Un cinquième critère est la réception : le fait que le nouveau testament ait été reçu par des gens qui ont connu le Christ ou les apôtres de leur vivant témoigne de la conformité de son propos à l'enseignement du Christ. Exemple : l'institution de l'eucharistie. Nous en avons quatre témoignages : un dans chacun des évangiles synoptiques et un chez Saint Paul. Tous les quatre comportent des différences notables. Ces différences témoignent que les textes racontent non pas le dernier repas du Christ avec ses disciples mais l'usage liturgique de leur communauté d'origine. Bref les récits d'institution dont nous disposons sont en fait la PGMR de l'époque. Falsification ? Non, bien au contraire ! Si l'eucharistie était déjà codifié liturgiquement si tôt c'est que les premiers disciples ont compris que Jésus n'a pas voulu faire simplement un repas entre copains mais a véritablement demandé un acte de culte. C'est un renseignement précieux sur ce que Jésus a vraiment voulu faire ! Quant à ce que Jésus a fait réellement ce soir-là les historiens s'appuieront plutôt sur Luc pour nous le dire : bien que Paul soit antérieur chronologiquement, ce que rapporte saint Luc ressemble le plus à ce que pratiquait les juifs du temps de Jésus (présentation du vin puis du pain puis du vin).

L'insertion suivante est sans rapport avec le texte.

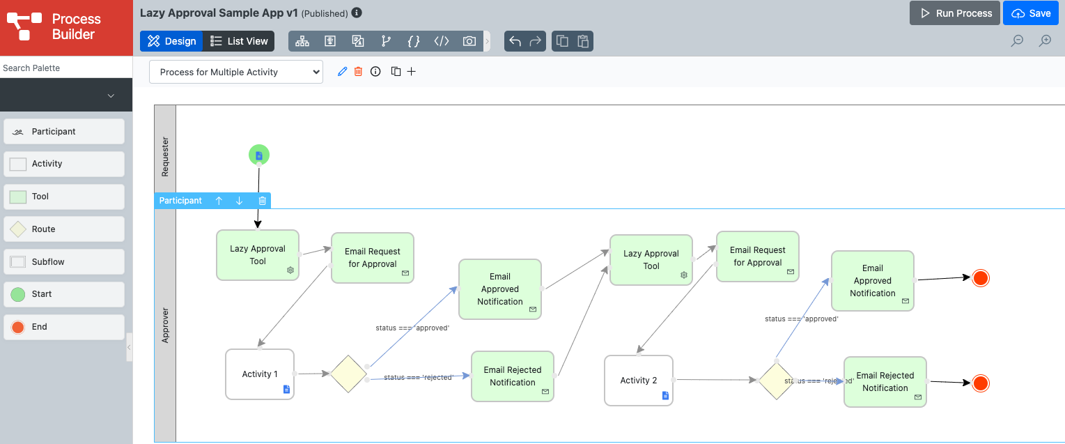Select the Activity 1 node on canvas
This screenshot has height=444, width=1065.
click(259, 374)
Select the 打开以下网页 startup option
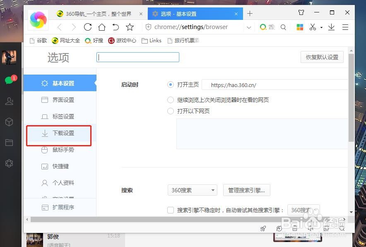The image size is (366, 247). [170, 111]
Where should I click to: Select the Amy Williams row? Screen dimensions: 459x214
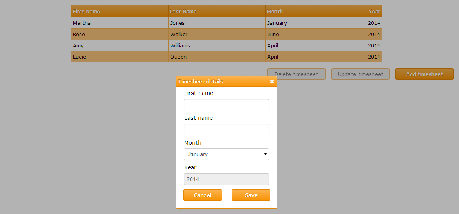tap(120, 45)
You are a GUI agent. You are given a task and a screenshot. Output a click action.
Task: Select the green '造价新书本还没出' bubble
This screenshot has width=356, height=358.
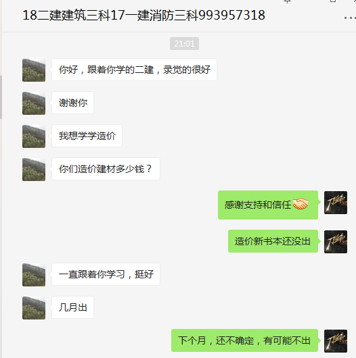click(x=273, y=241)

Cette liste n'est pas exhaustive et l'historien a de nombreux outils méthodologiques à sa disposition pour démêler l'historique du non historique. Il s'attachera à comparer les textes entre eux, à les confronter à ce qu'il sait par ailleurs (autres sources textuelles, archéologiques, etc.) et rendra compte tant des similitudes que des différences.

Sinon un peu de lecture :

- R. E. Brown, Que sait-on du nouveau testament ? Bayard, 2000.
- A. Marchadour, Les évangiles au feu de la critique. Bayard, 1995."